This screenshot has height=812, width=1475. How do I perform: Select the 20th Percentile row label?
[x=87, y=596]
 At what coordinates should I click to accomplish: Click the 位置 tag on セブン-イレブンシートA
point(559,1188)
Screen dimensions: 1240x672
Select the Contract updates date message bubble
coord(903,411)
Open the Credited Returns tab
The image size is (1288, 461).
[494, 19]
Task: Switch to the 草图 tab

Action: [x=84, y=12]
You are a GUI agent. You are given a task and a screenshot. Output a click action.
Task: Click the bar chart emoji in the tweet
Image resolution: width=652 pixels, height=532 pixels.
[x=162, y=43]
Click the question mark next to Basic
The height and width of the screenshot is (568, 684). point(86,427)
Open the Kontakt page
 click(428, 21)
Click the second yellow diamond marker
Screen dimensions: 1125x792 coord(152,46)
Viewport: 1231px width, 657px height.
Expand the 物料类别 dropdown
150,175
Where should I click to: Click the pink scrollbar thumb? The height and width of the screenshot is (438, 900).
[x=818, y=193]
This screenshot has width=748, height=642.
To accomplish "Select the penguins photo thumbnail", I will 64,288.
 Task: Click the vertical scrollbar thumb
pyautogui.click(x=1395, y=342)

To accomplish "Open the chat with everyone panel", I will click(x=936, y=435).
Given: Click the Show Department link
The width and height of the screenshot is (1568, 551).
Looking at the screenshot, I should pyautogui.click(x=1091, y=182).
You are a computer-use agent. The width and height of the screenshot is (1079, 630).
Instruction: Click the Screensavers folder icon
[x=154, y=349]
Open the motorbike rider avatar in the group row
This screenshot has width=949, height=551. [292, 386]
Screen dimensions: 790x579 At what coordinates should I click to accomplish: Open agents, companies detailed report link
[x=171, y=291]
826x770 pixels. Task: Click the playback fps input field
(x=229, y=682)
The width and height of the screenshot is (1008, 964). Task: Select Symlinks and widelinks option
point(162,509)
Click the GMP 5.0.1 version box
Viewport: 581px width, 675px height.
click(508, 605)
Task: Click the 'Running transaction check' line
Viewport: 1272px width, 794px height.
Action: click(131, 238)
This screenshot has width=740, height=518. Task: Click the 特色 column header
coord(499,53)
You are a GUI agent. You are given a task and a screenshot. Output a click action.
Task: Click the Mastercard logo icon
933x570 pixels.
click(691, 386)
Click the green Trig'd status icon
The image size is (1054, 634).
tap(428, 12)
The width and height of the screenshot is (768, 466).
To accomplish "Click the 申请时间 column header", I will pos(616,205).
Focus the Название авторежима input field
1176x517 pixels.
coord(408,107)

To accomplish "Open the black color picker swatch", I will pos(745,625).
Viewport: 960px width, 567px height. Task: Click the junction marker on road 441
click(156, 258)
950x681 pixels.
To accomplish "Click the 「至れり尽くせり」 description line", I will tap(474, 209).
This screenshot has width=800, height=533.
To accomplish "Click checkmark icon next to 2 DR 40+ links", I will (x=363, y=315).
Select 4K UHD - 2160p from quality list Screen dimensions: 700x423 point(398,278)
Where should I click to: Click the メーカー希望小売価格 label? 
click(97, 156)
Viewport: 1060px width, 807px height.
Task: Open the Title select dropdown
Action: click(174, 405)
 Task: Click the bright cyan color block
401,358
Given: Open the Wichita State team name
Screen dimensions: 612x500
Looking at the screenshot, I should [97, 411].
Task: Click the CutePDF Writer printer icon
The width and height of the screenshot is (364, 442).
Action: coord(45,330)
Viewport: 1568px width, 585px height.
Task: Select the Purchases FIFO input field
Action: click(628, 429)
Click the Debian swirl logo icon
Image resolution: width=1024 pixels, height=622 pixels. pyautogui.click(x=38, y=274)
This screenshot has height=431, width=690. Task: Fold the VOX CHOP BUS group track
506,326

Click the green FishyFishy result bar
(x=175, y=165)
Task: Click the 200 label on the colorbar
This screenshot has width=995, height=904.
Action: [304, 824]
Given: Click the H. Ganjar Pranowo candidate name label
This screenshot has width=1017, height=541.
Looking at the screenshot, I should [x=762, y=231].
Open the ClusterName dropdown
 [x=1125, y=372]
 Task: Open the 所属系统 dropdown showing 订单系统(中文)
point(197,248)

· · · ·

So that nothing is lost, retype every entry in the listing above exactly.

**EXPECTED ANSWER**
This screenshot has height=812, width=1475. How do I perform: Select the 20th Percentile row label?
[x=87, y=596]
 At what coordinates should I click to accomplish: Click the 位置 tag on セブン-イレブンシートA
point(559,1188)
Screen dimensions: 1240x672
Select the Contract updates date message bubble
coord(903,411)
Open the Credited Returns tab
The image size is (1288, 461).
[494, 19]
Task: Switch to the 草图 tab

Action: [x=84, y=12]
You are a GUI agent. You are given a task and a screenshot. Output a click action.
Task: Click the bar chart emoji in the tweet
Image resolution: width=652 pixels, height=532 pixels.
[x=162, y=43]
Click the question mark next to Basic
The height and width of the screenshot is (568, 684). point(86,427)
Open the Kontakt page
 click(428, 21)
Click the second yellow diamond marker
Screen dimensions: 1125x792 coord(152,46)
Viewport: 1231px width, 657px height.
Expand the 物料类别 dropdown
150,175
Where should I click to: Click the pink scrollbar thumb? The height and width of the screenshot is (438, 900).
[x=818, y=193]
This screenshot has width=748, height=642.
To accomplish "Select the penguins photo thumbnail", I will 64,288.
 Task: Click the vertical scrollbar thumb
pyautogui.click(x=1395, y=342)

To accomplish "Open the chat with everyone panel", I will click(x=936, y=435).
Given: Click the Show Department link
The width and height of the screenshot is (1568, 551).
Looking at the screenshot, I should pyautogui.click(x=1091, y=182).
You are a computer-use agent. The width and height of the screenshot is (1079, 630).
Instruction: Click the Screensavers folder icon
[x=154, y=349]
Open the motorbike rider avatar in the group row
This screenshot has width=949, height=551. [292, 386]
Screen dimensions: 790x579 At what coordinates should I click to accomplish: Open agents, companies detailed report link
[x=171, y=291]
826x770 pixels. Task: Click the playback fps input field
(x=229, y=682)
The width and height of the screenshot is (1008, 964). Task: Select Symlinks and widelinks option
point(162,509)
Click the GMP 5.0.1 version box
Viewport: 581px width, 675px height.
click(508, 605)
Task: Click the 'Running transaction check' line
Viewport: 1272px width, 794px height.
Action: click(131, 238)
This screenshot has width=740, height=518. Task: Click the 特色 column header
coord(499,53)
You are a GUI agent. You are given a task and a screenshot. Output a click action.
Task: Click the Mastercard logo icon
933x570 pixels.
click(691, 386)
Click the green Trig'd status icon
The image size is (1054, 634).
tap(428, 12)
The width and height of the screenshot is (768, 466).
To accomplish "Click the 申请时间 column header", I will pos(616,205).
Focus the Название авторежима input field
1176x517 pixels.
coord(408,107)

To accomplish "Open the black color picker swatch", I will pos(745,625).
Viewport: 960px width, 567px height. Task: Click the junction marker on road 441
click(156, 258)
950x681 pixels.
To accomplish "Click the 「至れり尽くせり」 description line", I will tap(474, 209).
This screenshot has width=800, height=533.
To accomplish "Click checkmark icon next to 2 DR 40+ links", I will (x=363, y=315).
Select 4K UHD - 2160p from quality list Screen dimensions: 700x423 point(398,278)
Where should I click to: Click the メーカー希望小売価格 label? 
click(97, 156)
Viewport: 1060px width, 807px height.
Task: Open the Title select dropdown
Action: click(174, 405)
 Task: Click the bright cyan color block
401,358
Given: Open the Wichita State team name
Screen dimensions: 612x500
Looking at the screenshot, I should [97, 411].
Task: Click the CutePDF Writer printer icon
The width and height of the screenshot is (364, 442).
Action: coord(45,330)
Viewport: 1568px width, 585px height.
Task: Select the Purchases FIFO input field
Action: click(628, 429)
Click the Debian swirl logo icon
Image resolution: width=1024 pixels, height=622 pixels. pyautogui.click(x=38, y=274)
This screenshot has height=431, width=690. Task: Fold the VOX CHOP BUS group track
506,326

Click the green FishyFishy result bar
(x=175, y=165)
Task: Click the 200 label on the colorbar
This screenshot has width=995, height=904.
Action: [304, 824]
Given: Click the H. Ganjar Pranowo candidate name label
This screenshot has width=1017, height=541.
Looking at the screenshot, I should [x=762, y=231].
Open the ClusterName dropdown
 [x=1125, y=372]
 Task: Open the 所属系统 dropdown showing 订单系统(中文)
point(197,248)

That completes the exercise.